### Study questions
1. Rewrite the miglustat label excerpt from "This image is" up to and including "the drug label.", switching every "Postmarketing Experience" to "Post-Approval Experience".
2. According to the miglustat label excerpt, by what percentage did co-administration of Zavesca appear to increase the clearance of imiglucerase?
3. Translate this sentence from the miglustat label excerpt into Spanish: "Zavesca should be used during pregnancy only if the potential benefit justifies the potential risk to the fetus."

### Page extract
++++++++++

This image is provided by the National Library of Medicine.

Postmarketing Experience

There is limited information regarding Postmarketing Experience of Miglustat in the drug label.

Drug Interactions

  • While co-administration of Zavesca appeared to increase the clearance of imiglucerase by 70%, these results are not conclusive because of the small number of patients studied and because patients took variable doses of imiglucerase.

Use in Specific Populations

Pregnancy

Pregnancy Category (FDA):

  • Pregnancy Category C
  • Risk Summary
  • There are no adequate and well controlled studies with Zavesca in pregnant women. However, animal reproduction studies have been conducted for Zavesca. In these animal studies, decreased live births and decreased fetal weight were observed in rats orally dosed with miglustat prior to mating and during organogenesis at doses with exposures at and greater than 2 times the human therapeutic systemic exposure. Maternal death and decreased body weight gain were observed in rabbits orally dosed with miglustat during organogenesis at doses with exposures less than the human therapeutic systemic exposure. Zavesca should be used during pregnancy only if the potential benefit justifies the potential risk to the fetus.

++++++++++

### Provided material
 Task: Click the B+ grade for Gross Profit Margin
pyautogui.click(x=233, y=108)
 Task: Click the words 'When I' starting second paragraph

++++++++++

### Exercise responses
1.
This image is provided by the National Library of Medicine.

Post-Approval Experience

There is limited information regarding Post-Approval Experience of Miglustat in the drug label.

2. By 70%.

3. Zavesca solo debe usarse durante el embarazo si el beneficio potencial justifica el riesgo potencial para el feto.